The similarity score between the two papers is the weighted sum of all paths between the two papers. In matrix form, the score of candidate paper P. is the dot product of vector p and P., where the size of vector p and candidate paper P. are [N {concept}, 1] respectively. The edge weight between paper and concept i is expressed as element e. if there is no edge connection between them, it is recorded as 0.
The following figure shows the recommended framework in the example.
In this figure, the connecting path between the two papers is the term "rhinovirus". Each paper concept edge has a confidence score conf.
For each path between two papers, we can multiply its confidence score. To calculate the similarity score between two papers, the product of all confidence scores needs to be added.
First, obtain the relevant papers of the following papers. See the following operation codes for details:
1sha = "f1716a3e74e4e8139588b134b737a7e573406b32" 2title = "Title: Comparison of Hospitalized Patients With ARDS Caused by COVID-19 and H1N1" 3print(f"Title: {title}") 4print(f"Unique ID: {sha}")

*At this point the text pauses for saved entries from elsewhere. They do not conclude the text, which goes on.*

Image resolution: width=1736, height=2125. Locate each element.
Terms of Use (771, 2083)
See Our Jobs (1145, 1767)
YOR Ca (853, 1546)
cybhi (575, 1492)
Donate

Use the previously defined algorithm to query the knowledge map. See the following operation code for details:
1Title: Comparison of Hospitalized Patients With ARDS Caused by COVID-19 and H1N1 2Unique ID: f1716a3e74e4e8139588b134b737a7e573406b32
The following table summarizes the output results obtained by sorting:
summary
Amazon cloud technology COVID-19 data lake is hosted in Amazon Simple Storage Service for free (Amazon S3), data requests to such public data Lake buckets will not incur Amazon S3 standard fees, and you can use them directly for free. However, when building the COVID-19 knowledge map in Amazon cloud technology accounts through Amazon CloudFormation stack, using Amazon Neptune and Jupiter notebook hosted by Amazon SageMaker may incur corresponding fees . For more details, see Amazon Neptune billing standards and Amazon SageMaker billing standards.
To avoid double billing, please delete the Amazon CloudFormation stack after the walkthrough. For specific instructions, see deleting stacks on the Amazon CloudFormation console. Also, make sure to delete the root stack (the stack we created earlier) to delete all nested stacks.
You can also use the Amazon CloudFormation template to build the knowledge map, and use the third-party map visualization tool Tom Sawyer map database browser to realize the map visualization. For more details, see COVID-19 scientific research using Amazon Neptune, Amazon comprehensive medical, and Tom Sawyer map database browser.
It is believed that with the full cooperation between all participants and scientific disciplines, we will eventually win the COVID-19 anti epidemic campaign. Using COVID-19 knowledge map, we can ask and answer various questions related to COVID-19 scientific literature. We firmly believe that by combining the achievements in the fields of data, technology and science with the spirit of openness, we will be able to stimulate insight, promote cooperation, and finally contain, alleviate and eliminate the COVID-19 epidemic.
Original link (English version):
https://aws.amazon.com/cn/blo...
Author of this article
Miguel Romero
Amazon cloud technology machine learning solutions lab data scientist
He built various solutions to help customers easily adopt machine learning and AI solutions to deal with various business problems. At present, he is mainly responsible for developing prediction models related to event broadcasting for sports customers, so as to improve the participation of fan groups.
Colby Wise
Data scientist and manager of Amazon cloud technology machine learning solutions laboratory.
He is mainly responsible for helping Amazon cloud technology customers from all walks of life accelerate the adoption of AI and cloud services.
George Price
Amazon cloud technology machine learning solutions lab deep learning architect
He is mainly responsible for helping Amazon cloud technology customers build models and architectures. Prior to that, he also worked as a software engineer for the Amazon Alexa project.